**Provided entries:**
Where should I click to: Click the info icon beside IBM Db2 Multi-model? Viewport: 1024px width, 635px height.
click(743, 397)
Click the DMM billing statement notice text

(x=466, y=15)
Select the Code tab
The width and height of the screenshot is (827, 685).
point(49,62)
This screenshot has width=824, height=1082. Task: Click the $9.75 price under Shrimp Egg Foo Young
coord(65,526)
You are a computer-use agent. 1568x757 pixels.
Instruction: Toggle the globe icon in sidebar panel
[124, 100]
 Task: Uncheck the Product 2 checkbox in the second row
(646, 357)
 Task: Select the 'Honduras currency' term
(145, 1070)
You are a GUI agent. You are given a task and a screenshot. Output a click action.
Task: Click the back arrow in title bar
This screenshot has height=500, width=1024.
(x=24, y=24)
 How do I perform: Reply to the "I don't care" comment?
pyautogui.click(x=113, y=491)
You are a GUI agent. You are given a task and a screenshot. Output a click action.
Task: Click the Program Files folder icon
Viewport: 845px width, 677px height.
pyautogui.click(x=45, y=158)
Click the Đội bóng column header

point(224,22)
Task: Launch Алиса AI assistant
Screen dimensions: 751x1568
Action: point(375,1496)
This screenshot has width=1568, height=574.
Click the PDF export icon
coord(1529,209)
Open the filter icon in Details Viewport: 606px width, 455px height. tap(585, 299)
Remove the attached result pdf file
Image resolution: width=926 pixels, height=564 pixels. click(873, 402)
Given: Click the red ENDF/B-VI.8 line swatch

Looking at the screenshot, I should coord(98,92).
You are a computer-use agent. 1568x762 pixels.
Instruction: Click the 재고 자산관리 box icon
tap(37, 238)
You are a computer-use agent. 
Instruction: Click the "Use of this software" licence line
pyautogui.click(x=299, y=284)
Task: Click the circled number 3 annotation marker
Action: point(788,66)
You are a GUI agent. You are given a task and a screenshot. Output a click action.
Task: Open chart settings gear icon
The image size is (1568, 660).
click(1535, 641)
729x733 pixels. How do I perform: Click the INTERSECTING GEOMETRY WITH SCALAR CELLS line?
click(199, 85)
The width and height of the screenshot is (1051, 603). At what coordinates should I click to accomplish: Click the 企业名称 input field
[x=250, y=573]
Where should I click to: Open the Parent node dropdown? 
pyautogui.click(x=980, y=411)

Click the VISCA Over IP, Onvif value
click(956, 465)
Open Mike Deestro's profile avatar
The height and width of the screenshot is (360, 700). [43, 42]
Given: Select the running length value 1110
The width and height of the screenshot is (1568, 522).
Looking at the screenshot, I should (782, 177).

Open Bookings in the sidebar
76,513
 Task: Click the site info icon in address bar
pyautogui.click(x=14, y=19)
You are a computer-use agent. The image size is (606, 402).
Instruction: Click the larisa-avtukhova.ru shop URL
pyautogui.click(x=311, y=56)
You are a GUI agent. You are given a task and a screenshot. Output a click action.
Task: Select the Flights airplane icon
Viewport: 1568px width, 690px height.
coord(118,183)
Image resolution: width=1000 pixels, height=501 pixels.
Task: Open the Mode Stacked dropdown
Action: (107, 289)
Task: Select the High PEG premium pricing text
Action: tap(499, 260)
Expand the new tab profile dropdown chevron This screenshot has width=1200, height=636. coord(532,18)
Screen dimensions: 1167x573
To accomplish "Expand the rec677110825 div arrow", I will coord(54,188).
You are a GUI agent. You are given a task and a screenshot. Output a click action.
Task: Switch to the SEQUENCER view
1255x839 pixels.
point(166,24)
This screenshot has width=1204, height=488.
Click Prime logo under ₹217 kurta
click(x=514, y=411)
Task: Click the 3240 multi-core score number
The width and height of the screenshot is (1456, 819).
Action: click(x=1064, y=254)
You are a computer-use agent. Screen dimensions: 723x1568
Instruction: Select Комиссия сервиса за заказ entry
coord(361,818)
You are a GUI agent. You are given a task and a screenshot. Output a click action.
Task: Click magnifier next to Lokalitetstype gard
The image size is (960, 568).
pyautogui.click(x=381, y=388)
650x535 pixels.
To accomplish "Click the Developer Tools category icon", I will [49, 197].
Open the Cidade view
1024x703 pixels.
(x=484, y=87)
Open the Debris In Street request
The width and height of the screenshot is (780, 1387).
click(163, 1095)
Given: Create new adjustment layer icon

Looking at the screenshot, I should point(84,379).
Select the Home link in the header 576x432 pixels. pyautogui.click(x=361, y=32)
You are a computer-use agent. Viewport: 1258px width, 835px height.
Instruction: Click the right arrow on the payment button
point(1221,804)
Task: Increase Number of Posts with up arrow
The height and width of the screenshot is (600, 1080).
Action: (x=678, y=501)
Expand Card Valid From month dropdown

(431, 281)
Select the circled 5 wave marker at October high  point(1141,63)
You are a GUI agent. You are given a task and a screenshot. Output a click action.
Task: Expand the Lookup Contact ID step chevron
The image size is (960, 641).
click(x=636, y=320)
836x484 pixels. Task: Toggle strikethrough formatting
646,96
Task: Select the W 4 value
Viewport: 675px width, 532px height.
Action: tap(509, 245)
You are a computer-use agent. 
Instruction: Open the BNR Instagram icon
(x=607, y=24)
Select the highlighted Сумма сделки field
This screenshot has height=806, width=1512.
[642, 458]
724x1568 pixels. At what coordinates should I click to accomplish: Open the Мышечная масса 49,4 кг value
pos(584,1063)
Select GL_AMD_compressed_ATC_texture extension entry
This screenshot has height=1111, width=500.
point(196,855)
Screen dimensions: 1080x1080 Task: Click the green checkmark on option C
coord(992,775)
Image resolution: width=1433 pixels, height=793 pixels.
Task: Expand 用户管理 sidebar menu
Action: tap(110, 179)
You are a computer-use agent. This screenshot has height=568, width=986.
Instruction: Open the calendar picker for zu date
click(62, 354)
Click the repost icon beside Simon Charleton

**Work to complete:**
Copy out each record, keeping every word as it is.

**Exercise output:**
Where should I click to: Click the info icon beside IBM Db2 Multi-model? Viewport: 1024px width, 635px height.
click(743, 397)
Click the DMM billing statement notice text

(x=466, y=15)
Select the Code tab
The width and height of the screenshot is (827, 685).
point(49,62)
This screenshot has width=824, height=1082. Task: Click the $9.75 price under Shrimp Egg Foo Young
coord(65,526)
You are a computer-use agent. 1568x757 pixels.
Instruction: Toggle the globe icon in sidebar panel
[124, 100]
 Task: Uncheck the Product 2 checkbox in the second row
(646, 357)
 Task: Select the 'Honduras currency' term
(145, 1070)
You are a GUI agent. You are given a task and a screenshot. Output a click action.
Task: Click the back arrow in title bar
This screenshot has height=500, width=1024.
(x=24, y=24)
 How do I perform: Reply to the "I don't care" comment?
pyautogui.click(x=113, y=491)
You are a GUI agent. You are given a task and a screenshot. Output a click action.
Task: Click the Program Files folder icon
Viewport: 845px width, 677px height.
pyautogui.click(x=45, y=158)
Click the Đội bóng column header

point(224,22)
Task: Launch Алиса AI assistant
Screen dimensions: 751x1568
Action: point(375,1496)
This screenshot has width=1568, height=574.
Click the PDF export icon
coord(1529,209)
Open the filter icon in Details Viewport: 606px width, 455px height. tap(585, 299)
Remove the attached result pdf file
Image resolution: width=926 pixels, height=564 pixels. click(873, 402)
Given: Click the red ENDF/B-VI.8 line swatch

Looking at the screenshot, I should coord(98,92).
You are a computer-use agent. 1568x762 pixels.
Instruction: Click the 재고 자산관리 box icon
tap(37, 238)
You are a computer-use agent. 
Instruction: Click the "Use of this software" licence line
pyautogui.click(x=299, y=284)
Task: Click the circled number 3 annotation marker
Action: point(788,66)
You are a GUI agent. You are given a task and a screenshot. Output a click action.
Task: Open chart settings gear icon
The image size is (1568, 660).
click(1535, 641)
729x733 pixels. How do I perform: Click the INTERSECTING GEOMETRY WITH SCALAR CELLS line?
click(199, 85)
The width and height of the screenshot is (1051, 603). At what coordinates should I click to accomplish: Click the 企业名称 input field
[x=250, y=573]
Where should I click to: Open the Parent node dropdown? 
pyautogui.click(x=980, y=411)

Click the VISCA Over IP, Onvif value
click(956, 465)
Open Mike Deestro's profile avatar
The height and width of the screenshot is (360, 700). [43, 42]
Given: Select the running length value 1110
The width and height of the screenshot is (1568, 522).
Looking at the screenshot, I should (782, 177).

Open Bookings in the sidebar
76,513
 Task: Click the site info icon in address bar
pyautogui.click(x=14, y=19)
You are a computer-use agent. The image size is (606, 402).
Instruction: Click the larisa-avtukhova.ru shop URL
pyautogui.click(x=311, y=56)
You are a GUI agent. You are given a task and a screenshot. Output a click action.
Task: Select the Flights airplane icon
Viewport: 1568px width, 690px height.
coord(118,183)
Image resolution: width=1000 pixels, height=501 pixels.
Task: Open the Mode Stacked dropdown
Action: (107, 289)
Task: Select the High PEG premium pricing text
Action: tap(499, 260)
Expand the new tab profile dropdown chevron This screenshot has width=1200, height=636. coord(532,18)
Screen dimensions: 1167x573
To accomplish "Expand the rec677110825 div arrow", I will coord(54,188).
You are a GUI agent. You are given a task and a screenshot. Output a click action.
Task: Switch to the SEQUENCER view
1255x839 pixels.
point(166,24)
This screenshot has width=1204, height=488.
Click Prime logo under ₹217 kurta
click(x=514, y=411)
Task: Click the 3240 multi-core score number
The width and height of the screenshot is (1456, 819).
Action: click(x=1064, y=254)
You are a computer-use agent. Screen dimensions: 723x1568
Instruction: Select Комиссия сервиса за заказ entry
coord(361,818)
You are a GUI agent. You are given a task and a screenshot. Output a click action.
Task: Click magnifier next to Lokalitetstype gard
The image size is (960, 568).
pyautogui.click(x=381, y=388)
650x535 pixels.
To accomplish "Click the Developer Tools category icon", I will [49, 197].
Open the Cidade view
1024x703 pixels.
(x=484, y=87)
Open the Debris In Street request
The width and height of the screenshot is (780, 1387).
click(163, 1095)
Given: Create new adjustment layer icon

Looking at the screenshot, I should point(84,379).
Select the Home link in the header 576x432 pixels. pyautogui.click(x=361, y=32)
You are a computer-use agent. Viewport: 1258px width, 835px height.
Instruction: Click the right arrow on the payment button
point(1221,804)
Task: Increase Number of Posts with up arrow
The height and width of the screenshot is (600, 1080).
Action: (x=678, y=501)
Expand Card Valid From month dropdown

(431, 281)
Select the circled 5 wave marker at October high  point(1141,63)
You are a GUI agent. You are given a task and a screenshot. Output a click action.
Task: Expand the Lookup Contact ID step chevron
The image size is (960, 641).
click(x=636, y=320)
836x484 pixels. Task: Toggle strikethrough formatting
646,96
Task: Select the W 4 value
Viewport: 675px width, 532px height.
Action: tap(509, 245)
You are a computer-use agent. 
Instruction: Open the BNR Instagram icon
(x=607, y=24)
Select the highlighted Сумма сделки field
This screenshot has height=806, width=1512.
[642, 458]
724x1568 pixels. At what coordinates should I click to accomplish: Open the Мышечная масса 49,4 кг value
pos(584,1063)
Select GL_AMD_compressed_ATC_texture extension entry
This screenshot has height=1111, width=500.
point(196,855)
Screen dimensions: 1080x1080 Task: Click the green checkmark on option C
coord(992,775)
Image resolution: width=1433 pixels, height=793 pixels.
Task: Expand 用户管理 sidebar menu
Action: tap(110, 179)
You are a computer-use agent. This screenshot has height=568, width=986.
Instruction: Open the calendar picker for zu date
click(62, 354)
Click the repost icon beside Simon Charleton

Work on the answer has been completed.